### Saved entries
◆ ◆ ◆ ◆ ◆

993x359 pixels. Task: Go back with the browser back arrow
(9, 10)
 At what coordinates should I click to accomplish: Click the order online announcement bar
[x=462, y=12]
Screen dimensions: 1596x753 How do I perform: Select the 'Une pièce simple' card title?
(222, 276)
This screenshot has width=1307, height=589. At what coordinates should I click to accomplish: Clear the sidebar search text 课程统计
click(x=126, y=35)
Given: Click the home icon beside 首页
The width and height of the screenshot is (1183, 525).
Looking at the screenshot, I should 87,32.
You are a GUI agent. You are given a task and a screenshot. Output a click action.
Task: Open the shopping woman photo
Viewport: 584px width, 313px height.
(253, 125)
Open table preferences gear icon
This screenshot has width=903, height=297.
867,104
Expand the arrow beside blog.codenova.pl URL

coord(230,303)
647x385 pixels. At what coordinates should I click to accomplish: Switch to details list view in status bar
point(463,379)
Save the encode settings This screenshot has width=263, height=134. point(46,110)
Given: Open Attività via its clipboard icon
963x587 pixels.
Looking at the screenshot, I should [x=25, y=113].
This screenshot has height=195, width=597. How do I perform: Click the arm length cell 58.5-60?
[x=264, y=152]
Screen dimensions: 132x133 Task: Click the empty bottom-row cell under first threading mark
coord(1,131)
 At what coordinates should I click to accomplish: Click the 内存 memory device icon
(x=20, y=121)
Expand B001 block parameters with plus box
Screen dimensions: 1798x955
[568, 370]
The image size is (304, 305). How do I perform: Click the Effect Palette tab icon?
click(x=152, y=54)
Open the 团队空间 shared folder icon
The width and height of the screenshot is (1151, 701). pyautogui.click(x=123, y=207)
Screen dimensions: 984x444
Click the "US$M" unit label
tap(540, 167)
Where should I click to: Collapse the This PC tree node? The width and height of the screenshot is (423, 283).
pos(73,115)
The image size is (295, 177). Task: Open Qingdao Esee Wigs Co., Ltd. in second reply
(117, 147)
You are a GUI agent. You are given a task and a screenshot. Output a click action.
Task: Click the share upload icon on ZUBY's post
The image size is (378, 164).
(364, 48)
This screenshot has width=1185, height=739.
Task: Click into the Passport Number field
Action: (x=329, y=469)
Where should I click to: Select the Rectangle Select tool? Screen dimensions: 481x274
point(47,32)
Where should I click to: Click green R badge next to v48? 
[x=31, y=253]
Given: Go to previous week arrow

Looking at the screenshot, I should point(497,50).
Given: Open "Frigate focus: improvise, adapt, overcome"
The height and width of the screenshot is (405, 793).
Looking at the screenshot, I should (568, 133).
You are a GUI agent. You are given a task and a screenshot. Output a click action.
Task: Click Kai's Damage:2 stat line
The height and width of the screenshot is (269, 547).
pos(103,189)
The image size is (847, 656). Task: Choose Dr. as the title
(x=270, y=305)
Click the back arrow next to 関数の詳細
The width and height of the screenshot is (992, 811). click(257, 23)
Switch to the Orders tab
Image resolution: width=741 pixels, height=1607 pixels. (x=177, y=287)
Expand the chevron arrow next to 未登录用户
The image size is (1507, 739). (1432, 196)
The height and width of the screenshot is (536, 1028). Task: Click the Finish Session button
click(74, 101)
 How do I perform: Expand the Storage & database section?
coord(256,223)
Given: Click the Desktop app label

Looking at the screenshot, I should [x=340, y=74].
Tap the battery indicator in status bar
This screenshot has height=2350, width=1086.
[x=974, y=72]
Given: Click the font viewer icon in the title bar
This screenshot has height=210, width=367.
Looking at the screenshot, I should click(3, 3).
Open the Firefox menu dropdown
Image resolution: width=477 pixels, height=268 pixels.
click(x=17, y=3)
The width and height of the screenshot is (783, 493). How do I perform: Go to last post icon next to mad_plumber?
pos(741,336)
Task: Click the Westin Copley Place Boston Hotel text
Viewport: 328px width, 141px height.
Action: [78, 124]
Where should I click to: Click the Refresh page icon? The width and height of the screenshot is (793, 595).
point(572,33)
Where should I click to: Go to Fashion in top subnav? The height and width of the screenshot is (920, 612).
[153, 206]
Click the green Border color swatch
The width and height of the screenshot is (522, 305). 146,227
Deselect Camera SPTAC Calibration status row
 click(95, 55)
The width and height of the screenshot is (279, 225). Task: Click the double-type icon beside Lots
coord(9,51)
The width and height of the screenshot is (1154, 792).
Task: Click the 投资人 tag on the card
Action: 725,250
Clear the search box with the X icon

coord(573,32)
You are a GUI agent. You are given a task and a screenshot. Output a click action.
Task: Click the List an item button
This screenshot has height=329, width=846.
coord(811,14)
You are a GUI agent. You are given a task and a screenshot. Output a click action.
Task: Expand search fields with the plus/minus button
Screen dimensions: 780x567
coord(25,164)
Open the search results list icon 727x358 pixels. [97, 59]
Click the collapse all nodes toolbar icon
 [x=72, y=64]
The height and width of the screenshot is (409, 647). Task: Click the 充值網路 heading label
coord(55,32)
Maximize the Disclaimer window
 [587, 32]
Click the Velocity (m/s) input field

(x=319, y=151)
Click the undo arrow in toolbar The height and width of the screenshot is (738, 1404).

◆ ◆ ◆ ◆ ◆

### Exercise aim
All of the entries above, written out exactly, make up the reply.

### Task output
993x359 pixels. Task: Go back with the browser back arrow
(9, 10)
 At what coordinates should I click to accomplish: Click the order online announcement bar
[x=462, y=12]
Screen dimensions: 1596x753 How do I perform: Select the 'Une pièce simple' card title?
(222, 276)
This screenshot has width=1307, height=589. At what coordinates should I click to accomplish: Clear the sidebar search text 课程统计
click(x=126, y=35)
Given: Click the home icon beside 首页
The width and height of the screenshot is (1183, 525).
Looking at the screenshot, I should 87,32.
You are a GUI agent. You are given a task and a screenshot. Output a click action.
Task: Open the shopping woman photo
Viewport: 584px width, 313px height.
(253, 125)
Open table preferences gear icon
This screenshot has width=903, height=297.
867,104
Expand the arrow beside blog.codenova.pl URL

coord(230,303)
647x385 pixels. At what coordinates should I click to accomplish: Switch to details list view in status bar
point(463,379)
Save the encode settings This screenshot has width=263, height=134. point(46,110)
Given: Open Attività via its clipboard icon
963x587 pixels.
Looking at the screenshot, I should [x=25, y=113].
This screenshot has height=195, width=597. How do I perform: Click the arm length cell 58.5-60?
[x=264, y=152]
Screen dimensions: 132x133 Task: Click the empty bottom-row cell under first threading mark
coord(1,131)
 At what coordinates should I click to accomplish: Click the 内存 memory device icon
(x=20, y=121)
Expand B001 block parameters with plus box
Screen dimensions: 1798x955
[568, 370]
The image size is (304, 305). How do I perform: Click the Effect Palette tab icon?
click(x=152, y=54)
Open the 团队空间 shared folder icon
The width and height of the screenshot is (1151, 701). pyautogui.click(x=123, y=207)
Screen dimensions: 984x444
Click the "US$M" unit label
tap(540, 167)
Where should I click to: Collapse the This PC tree node? The width and height of the screenshot is (423, 283).
pos(73,115)
The image size is (295, 177). Task: Open Qingdao Esee Wigs Co., Ltd. in second reply
(117, 147)
You are a GUI agent. You are given a task and a screenshot. Output a click action.
Task: Click the share upload icon on ZUBY's post
The image size is (378, 164).
(364, 48)
This screenshot has width=1185, height=739.
Task: Click into the Passport Number field
Action: (x=329, y=469)
Where should I click to: Select the Rectangle Select tool? Screen dimensions: 481x274
point(47,32)
Where should I click to: Click green R badge next to v48? 
[x=31, y=253]
Given: Go to previous week arrow

Looking at the screenshot, I should point(497,50).
Given: Open "Frigate focus: improvise, adapt, overcome"
The height and width of the screenshot is (405, 793).
Looking at the screenshot, I should (568, 133).
You are a GUI agent. You are given a task and a screenshot. Output a click action.
Task: Click Kai's Damage:2 stat line
The height and width of the screenshot is (269, 547).
pos(103,189)
The image size is (847, 656). Task: Choose Dr. as the title
(x=270, y=305)
Click the back arrow next to 関数の詳細
The width and height of the screenshot is (992, 811). click(257, 23)
Switch to the Orders tab
Image resolution: width=741 pixels, height=1607 pixels. (x=177, y=287)
Expand the chevron arrow next to 未登录用户
The image size is (1507, 739). (1432, 196)
The height and width of the screenshot is (536, 1028). Task: Click the Finish Session button
click(74, 101)
 How do I perform: Expand the Storage & database section?
coord(256,223)
Given: Click the Desktop app label

Looking at the screenshot, I should [x=340, y=74].
Tap the battery indicator in status bar
This screenshot has height=2350, width=1086.
[x=974, y=72]
Given: Click the font viewer icon in the title bar
This screenshot has height=210, width=367.
Looking at the screenshot, I should click(3, 3).
Open the Firefox menu dropdown
Image resolution: width=477 pixels, height=268 pixels.
click(x=17, y=3)
The width and height of the screenshot is (783, 493). How do I perform: Go to last post icon next to mad_plumber?
pos(741,336)
Task: Click the Westin Copley Place Boston Hotel text
Viewport: 328px width, 141px height.
Action: [78, 124]
Where should I click to: Click the Refresh page icon? The width and height of the screenshot is (793, 595).
point(572,33)
Where should I click to: Go to Fashion in top subnav? The height and width of the screenshot is (920, 612).
[153, 206]
Click the green Border color swatch
The width and height of the screenshot is (522, 305). 146,227
Deselect Camera SPTAC Calibration status row
 click(95, 55)
The width and height of the screenshot is (279, 225). Task: Click the double-type icon beside Lots
coord(9,51)
The width and height of the screenshot is (1154, 792).
Task: Click the 投资人 tag on the card
Action: 725,250
Clear the search box with the X icon

coord(573,32)
You are a GUI agent. You are given a task and a screenshot. Output a click action.
Task: Click the List an item button
This screenshot has height=329, width=846.
coord(811,14)
You are a GUI agent. You are given a task and a screenshot. Output a click action.
Task: Expand search fields with the plus/minus button
Screen dimensions: 780x567
coord(25,164)
Open the search results list icon 727x358 pixels. [97, 59]
Click the collapse all nodes toolbar icon
 [x=72, y=64]
The height and width of the screenshot is (409, 647). Task: Click the 充值網路 heading label
coord(55,32)
Maximize the Disclaimer window
 [587, 32]
Click the Velocity (m/s) input field

(x=319, y=151)
Click the undo arrow in toolbar The height and width of the screenshot is (738, 1404).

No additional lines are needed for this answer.